Re: [RFC PATCH 1/3] dtc: Add dtb build information option

[Date Prev][Date Next][Thread Prev][Thread Next][Date Index][Thread Index]



Hi David

On 1/21/20 3:05 AM, David Gibson wrote:
On Mon, Jan 20, 2020 at 11:55:52AM -0700, Ian Lepore wrote:
On Sun, 2020-01-19 at 16:39 +1000, David Gibson wrote:
On Fri, Jan 17, 2020 at 08:43:23AM -0600, Rob Herring wrote:
On Fri, Jan 17, 2020 at 6:26 AM David Gibson
<david@xxxxxxxxxxxxxxxxxxxxx> wrote:

On Thu, Jan 16, 2020 at 09:58:23AM +0100, Alexandre Torgue wrote:
Hi David

[...]

My first idea was to not modify all existing .dts files. Adding
an extra option in dtc is (for me) the softer way to do it. I
mean, compile information should come through compiler without
modify .dts files outside from dtc. In this way it will be easy
to everybody using dtc (inside our outside Linux tree) to add
dtb build info (even if they don't how to write a dts file).

But you're not really having this information coming from the
compiler.  Instead you're adding a compiler option that just
force includes another file into the generated tree, and it's up
to your build scripts to put something useful into that file.

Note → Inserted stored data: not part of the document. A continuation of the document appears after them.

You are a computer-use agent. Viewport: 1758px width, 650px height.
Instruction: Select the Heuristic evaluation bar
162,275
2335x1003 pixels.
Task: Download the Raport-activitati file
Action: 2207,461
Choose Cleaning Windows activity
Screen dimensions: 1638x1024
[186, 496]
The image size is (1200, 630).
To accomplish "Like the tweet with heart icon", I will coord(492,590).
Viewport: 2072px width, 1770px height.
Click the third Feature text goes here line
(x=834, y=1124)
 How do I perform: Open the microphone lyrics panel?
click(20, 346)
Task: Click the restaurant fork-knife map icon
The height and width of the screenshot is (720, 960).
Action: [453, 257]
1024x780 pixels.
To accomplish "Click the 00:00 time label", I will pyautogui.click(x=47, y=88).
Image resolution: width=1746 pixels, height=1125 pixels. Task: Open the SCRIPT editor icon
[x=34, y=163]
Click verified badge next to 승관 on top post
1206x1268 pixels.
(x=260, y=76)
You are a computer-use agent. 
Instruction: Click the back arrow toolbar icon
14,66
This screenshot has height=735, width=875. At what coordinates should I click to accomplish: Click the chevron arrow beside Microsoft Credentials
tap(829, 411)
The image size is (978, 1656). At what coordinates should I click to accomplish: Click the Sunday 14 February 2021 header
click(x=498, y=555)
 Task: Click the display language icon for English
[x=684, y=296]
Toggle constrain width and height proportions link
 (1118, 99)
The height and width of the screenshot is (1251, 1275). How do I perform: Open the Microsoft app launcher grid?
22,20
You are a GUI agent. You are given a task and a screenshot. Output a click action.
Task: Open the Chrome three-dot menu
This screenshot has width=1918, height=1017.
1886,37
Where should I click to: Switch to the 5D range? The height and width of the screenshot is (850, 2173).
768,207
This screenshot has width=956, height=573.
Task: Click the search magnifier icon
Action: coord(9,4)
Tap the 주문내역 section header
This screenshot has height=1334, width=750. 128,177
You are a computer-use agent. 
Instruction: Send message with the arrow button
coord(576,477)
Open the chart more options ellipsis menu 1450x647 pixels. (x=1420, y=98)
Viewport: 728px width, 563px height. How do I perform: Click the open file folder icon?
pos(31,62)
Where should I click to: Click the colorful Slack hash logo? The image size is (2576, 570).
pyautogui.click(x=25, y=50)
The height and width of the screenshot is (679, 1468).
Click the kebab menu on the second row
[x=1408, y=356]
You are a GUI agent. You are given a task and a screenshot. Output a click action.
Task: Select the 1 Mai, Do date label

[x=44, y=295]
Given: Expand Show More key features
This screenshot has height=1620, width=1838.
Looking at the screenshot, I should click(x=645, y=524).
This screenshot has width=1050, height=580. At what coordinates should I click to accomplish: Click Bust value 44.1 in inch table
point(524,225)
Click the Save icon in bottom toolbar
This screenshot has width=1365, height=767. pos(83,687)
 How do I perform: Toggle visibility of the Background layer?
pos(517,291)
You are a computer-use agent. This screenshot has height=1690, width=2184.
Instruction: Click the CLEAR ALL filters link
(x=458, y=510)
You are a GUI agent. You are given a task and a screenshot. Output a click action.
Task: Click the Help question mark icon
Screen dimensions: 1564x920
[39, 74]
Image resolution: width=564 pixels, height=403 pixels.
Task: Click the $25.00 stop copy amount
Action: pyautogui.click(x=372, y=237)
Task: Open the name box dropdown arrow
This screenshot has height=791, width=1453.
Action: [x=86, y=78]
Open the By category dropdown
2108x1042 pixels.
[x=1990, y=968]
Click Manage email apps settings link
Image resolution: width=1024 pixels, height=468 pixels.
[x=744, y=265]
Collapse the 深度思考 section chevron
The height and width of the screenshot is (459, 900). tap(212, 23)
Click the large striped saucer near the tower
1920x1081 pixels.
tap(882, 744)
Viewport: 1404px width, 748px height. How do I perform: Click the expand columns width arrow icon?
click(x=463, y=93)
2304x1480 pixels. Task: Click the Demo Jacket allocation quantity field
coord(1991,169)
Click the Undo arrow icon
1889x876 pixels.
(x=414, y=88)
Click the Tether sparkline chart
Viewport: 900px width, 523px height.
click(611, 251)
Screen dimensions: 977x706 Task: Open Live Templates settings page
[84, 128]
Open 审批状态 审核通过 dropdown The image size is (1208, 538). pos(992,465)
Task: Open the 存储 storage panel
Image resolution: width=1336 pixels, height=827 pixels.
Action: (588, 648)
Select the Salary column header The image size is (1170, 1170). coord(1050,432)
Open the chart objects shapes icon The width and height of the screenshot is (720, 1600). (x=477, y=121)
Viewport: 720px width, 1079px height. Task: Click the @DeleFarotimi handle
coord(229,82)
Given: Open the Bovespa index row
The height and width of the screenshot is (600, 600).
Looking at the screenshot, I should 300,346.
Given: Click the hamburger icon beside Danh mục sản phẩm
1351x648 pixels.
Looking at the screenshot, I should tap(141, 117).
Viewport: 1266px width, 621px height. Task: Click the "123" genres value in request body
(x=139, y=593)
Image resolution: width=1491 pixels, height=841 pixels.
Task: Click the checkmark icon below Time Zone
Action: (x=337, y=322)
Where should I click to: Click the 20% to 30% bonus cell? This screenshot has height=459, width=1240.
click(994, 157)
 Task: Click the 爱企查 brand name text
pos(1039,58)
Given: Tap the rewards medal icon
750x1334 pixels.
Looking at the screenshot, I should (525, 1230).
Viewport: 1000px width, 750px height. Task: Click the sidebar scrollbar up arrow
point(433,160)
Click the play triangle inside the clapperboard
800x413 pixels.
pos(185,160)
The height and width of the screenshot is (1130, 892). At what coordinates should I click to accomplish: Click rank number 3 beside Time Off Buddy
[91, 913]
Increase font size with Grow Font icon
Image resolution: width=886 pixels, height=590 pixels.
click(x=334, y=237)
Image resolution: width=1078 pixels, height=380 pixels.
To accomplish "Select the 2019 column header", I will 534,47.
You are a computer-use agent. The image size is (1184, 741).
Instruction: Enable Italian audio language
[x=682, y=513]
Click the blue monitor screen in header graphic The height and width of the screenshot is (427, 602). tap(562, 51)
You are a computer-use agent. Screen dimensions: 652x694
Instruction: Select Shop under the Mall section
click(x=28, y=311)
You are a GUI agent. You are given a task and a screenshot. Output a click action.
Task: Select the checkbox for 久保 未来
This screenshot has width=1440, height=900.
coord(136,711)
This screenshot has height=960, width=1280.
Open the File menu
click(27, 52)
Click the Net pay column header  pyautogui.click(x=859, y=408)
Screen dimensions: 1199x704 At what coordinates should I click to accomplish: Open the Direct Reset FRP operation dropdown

I don't really see that as preferable to modifying the .dts
files.

I also dislike the fact that the option as proposed is much more
general than the name suggests, but also very similar too, but
much more specific than the existing /incbin/ option.

What might be better would be to have a dtc option which force
appends an extra .dts to the mail .dts compiled.  You can then
put an overlay template in that file, something like:

&{/} {
         linux,build-info = /incbin/ "build-info.txt;
}

I like this suggestion either as an include another dts file or an
overlay.

Sorry, to be clear what I'm talking about here is just including
another dts file, and using the compile-type overlay syntax.  This is
not the same as .dtbo style runtime overlays (though the final result
is about the same in this case).

Given that dts files are run through the C preprocessor before being
fed to dtc, the build script could use the '-include' flag to force-
include a fragment containing generated build info without any need to
modify existing dts files.

Uh... maybe.  -include will essentially prepend the forced file, which
is a bit awkward for our purposes.  It means that the prepended file
would need the /dts-v1/ tag, and we couldn't have it in the main files
which would be a bit confusing.  I think it would also cause problems
with any /memreserve/ tags and means that the main tree could in
theory overwrite the build information which we don't necessarily
want.

I guess we could build things the other way around: have the main .dts
file specified with -include and have the dts on the dtc commandline
be a fixed one with the build information.  It'd be a little weird,
though.


I reopen this old RFC on my side (sorry for the delay). I sent a v2 for it some weeks but without adding modifications you suggested. I'm now looking at it. Just to remind you my goal: I want to add a property in the ongoing build dts. This property will contain build-info (date ...).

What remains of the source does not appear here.